++++ Source material

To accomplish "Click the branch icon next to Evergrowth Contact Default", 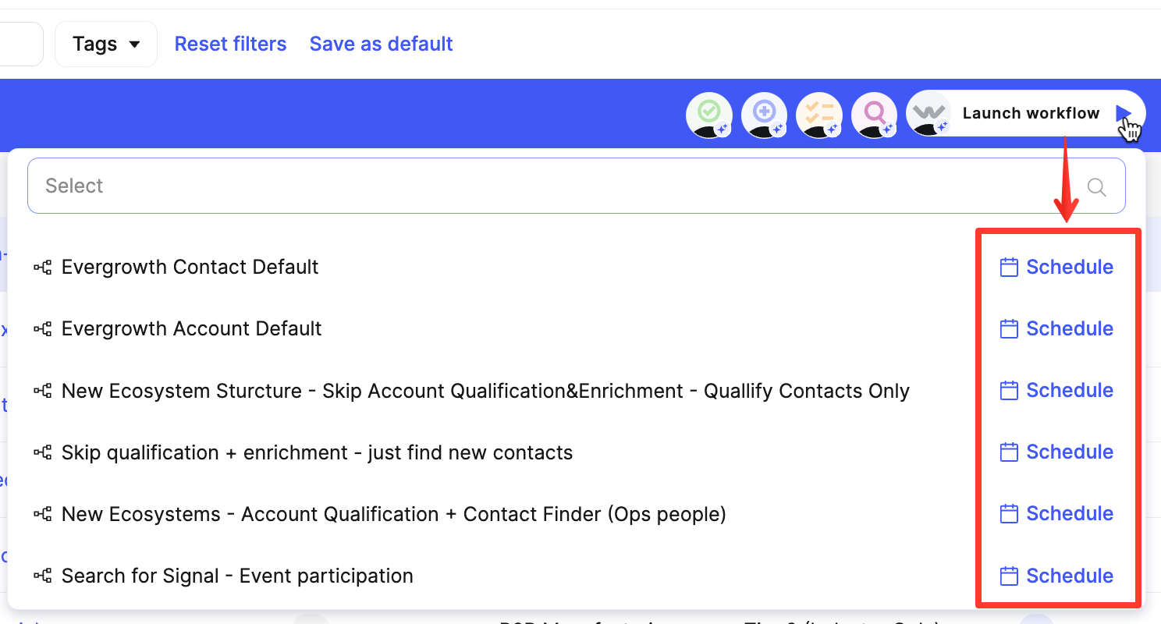I will 41,266.
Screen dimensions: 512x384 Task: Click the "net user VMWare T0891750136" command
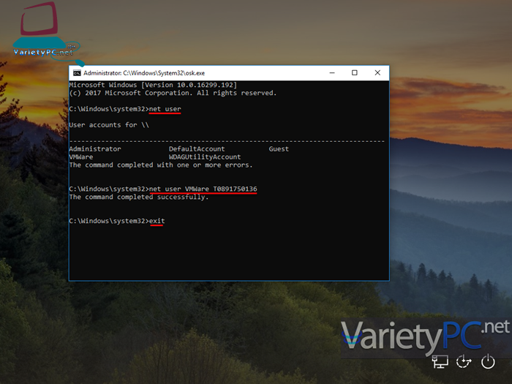click(x=203, y=189)
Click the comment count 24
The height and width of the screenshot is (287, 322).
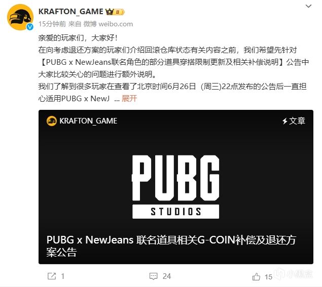click(166, 276)
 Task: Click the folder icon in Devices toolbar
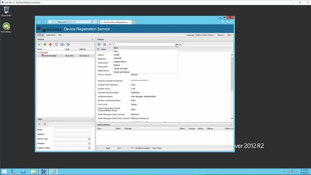[x=39, y=44]
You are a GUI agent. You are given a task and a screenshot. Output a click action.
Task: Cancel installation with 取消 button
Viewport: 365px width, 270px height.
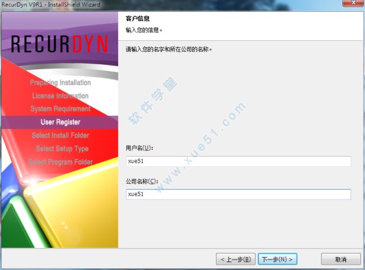click(x=341, y=259)
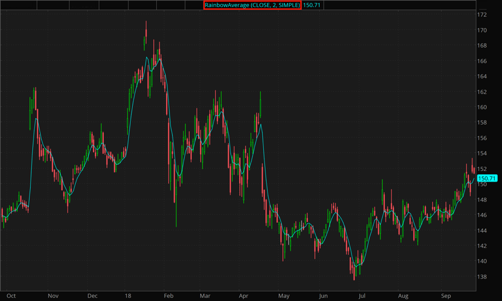Pick the Apr marker on the time axis

click(243, 295)
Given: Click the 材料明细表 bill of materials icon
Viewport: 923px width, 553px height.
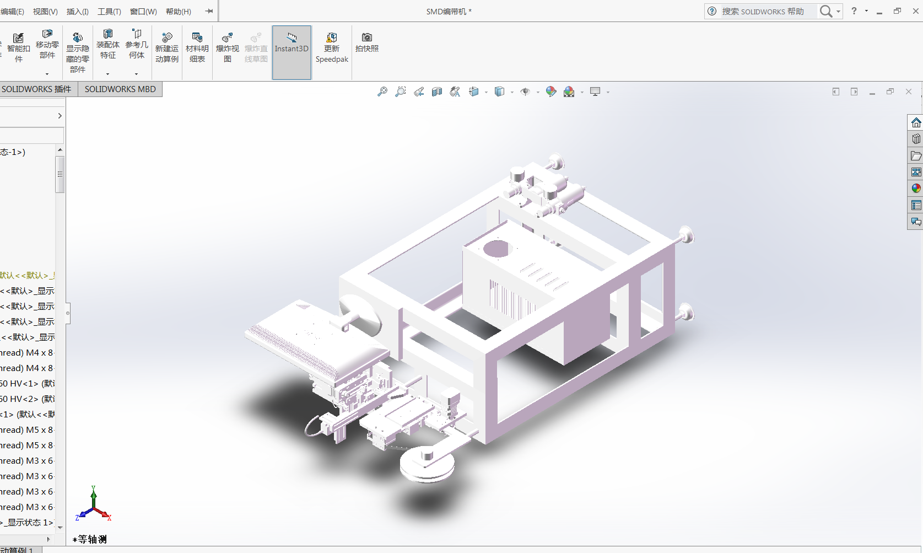Looking at the screenshot, I should coord(197,48).
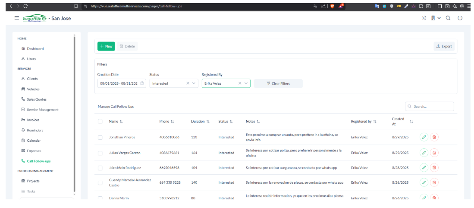Viewport: 474px width, 208px height.
Task: Toggle the light/dark theme sun icon
Action: point(424,18)
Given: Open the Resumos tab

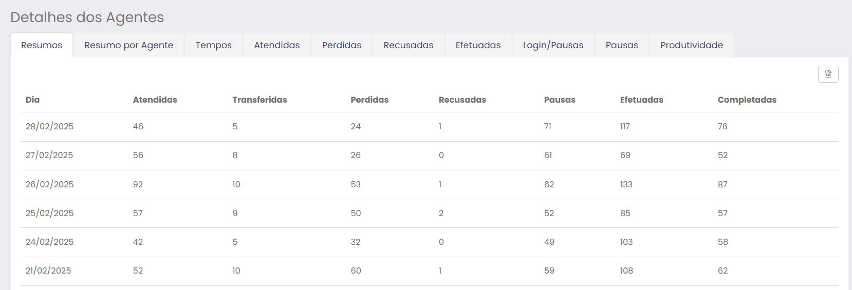Looking at the screenshot, I should click(42, 45).
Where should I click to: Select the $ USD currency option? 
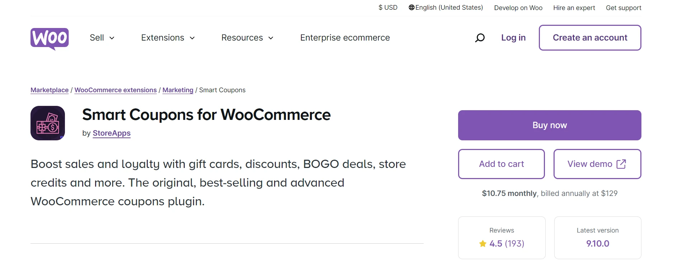(388, 8)
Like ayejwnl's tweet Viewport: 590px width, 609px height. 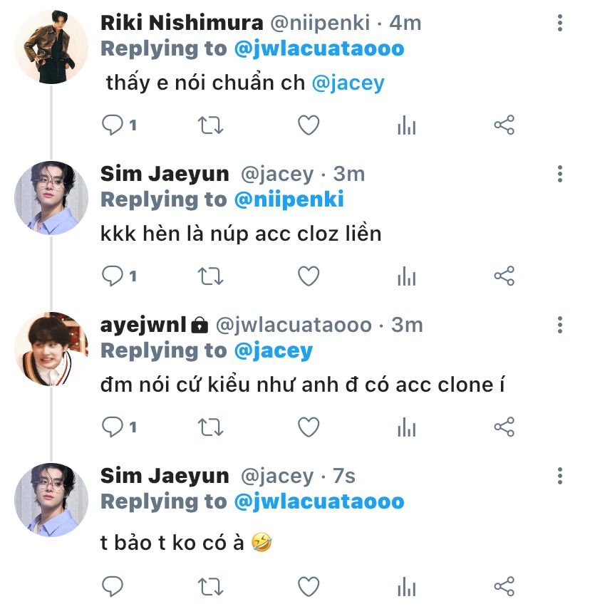(308, 427)
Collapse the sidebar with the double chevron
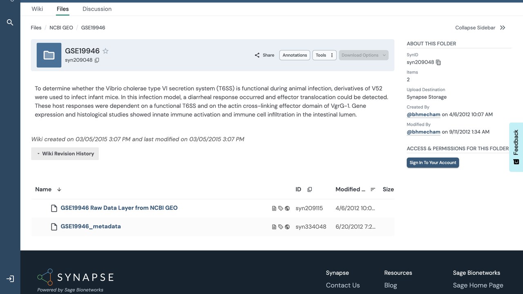This screenshot has width=523, height=294. (x=503, y=28)
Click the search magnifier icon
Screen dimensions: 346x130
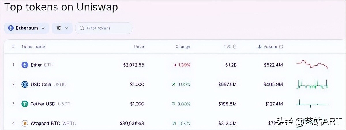tap(82, 28)
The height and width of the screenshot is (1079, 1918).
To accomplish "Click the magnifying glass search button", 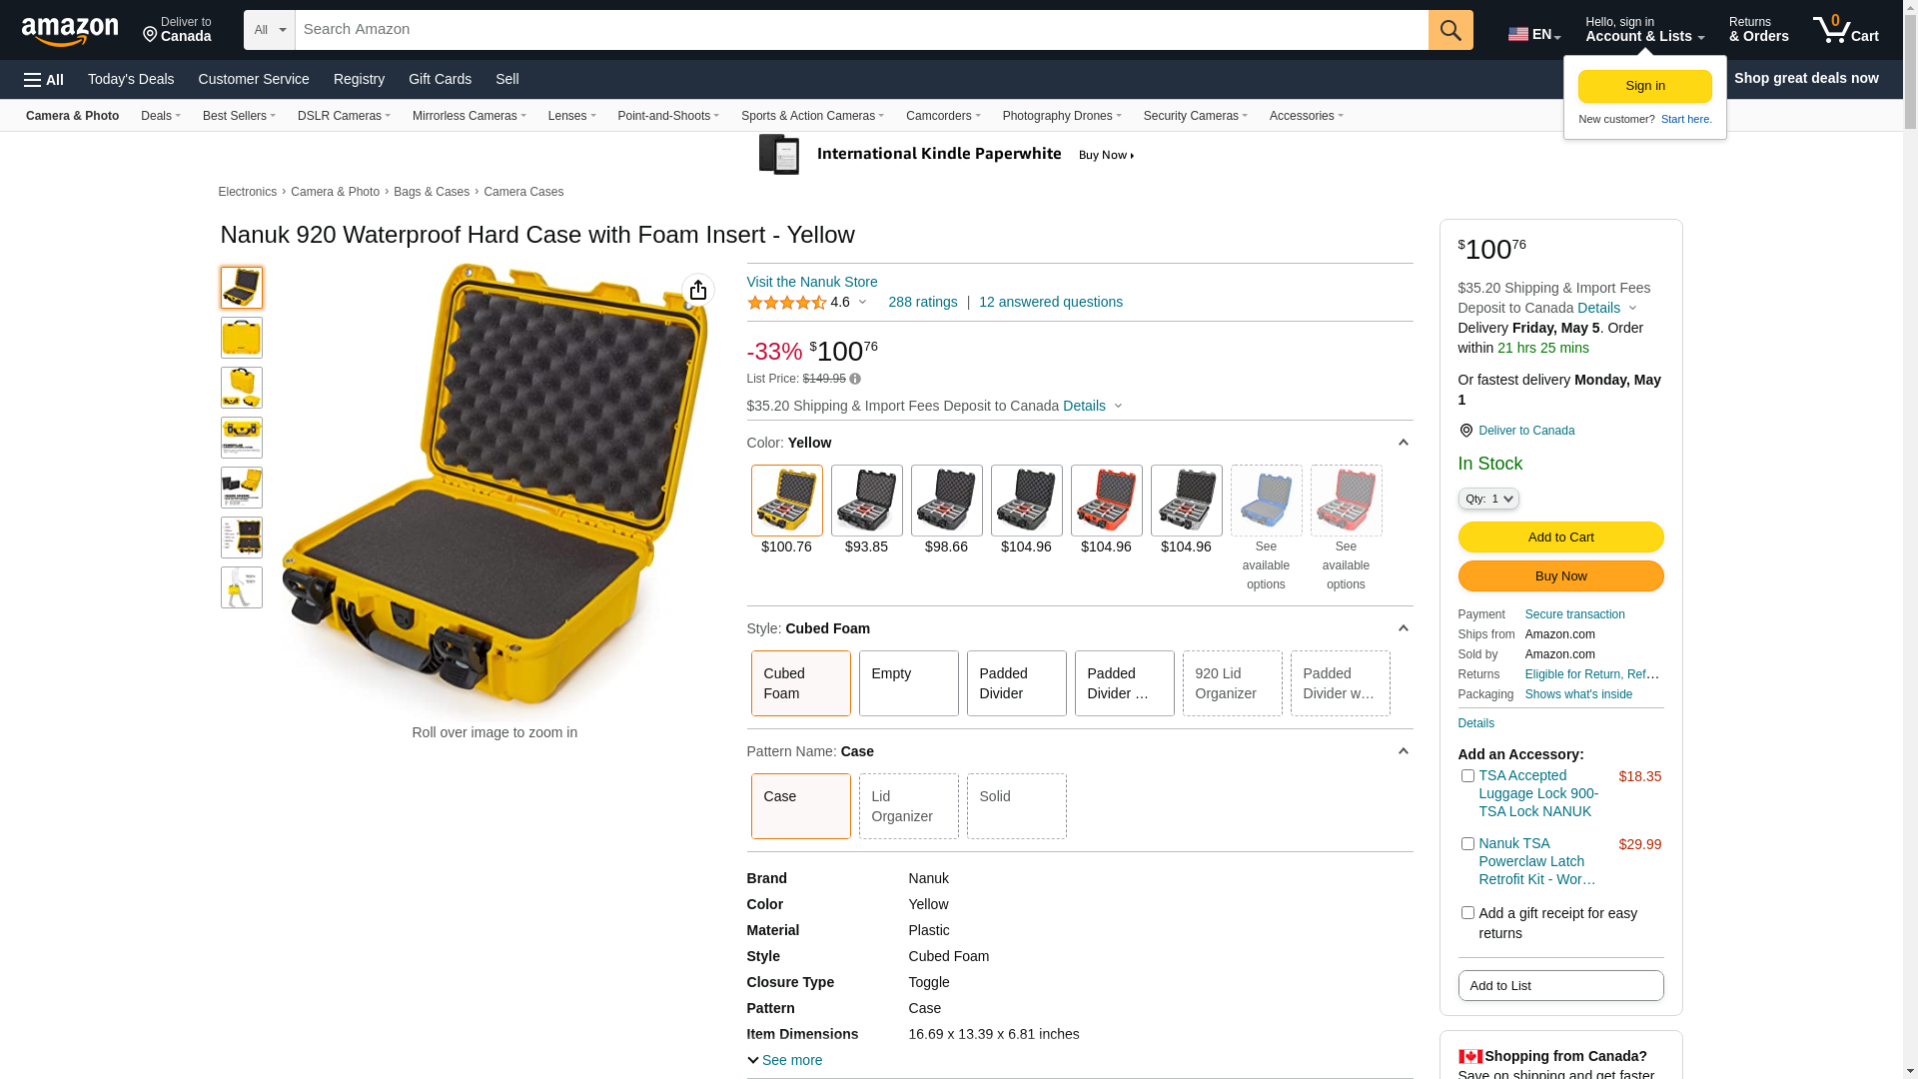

++++++++

- Task requirements
Retype exactly, please, the span from the line holding "Collapse the sidebar with the double chevron" through the closing line of the data, both ends included, without the pictures.

- Solution to this problem
Collapse the sidebar with the double chevron
This screenshot has width=523, height=294. (x=503, y=28)
Click the search magnifier icon
Screen dimensions: 346x130
tap(82, 28)
The height and width of the screenshot is (1079, 1918).
To accomplish "Click the magnifying glass search button", 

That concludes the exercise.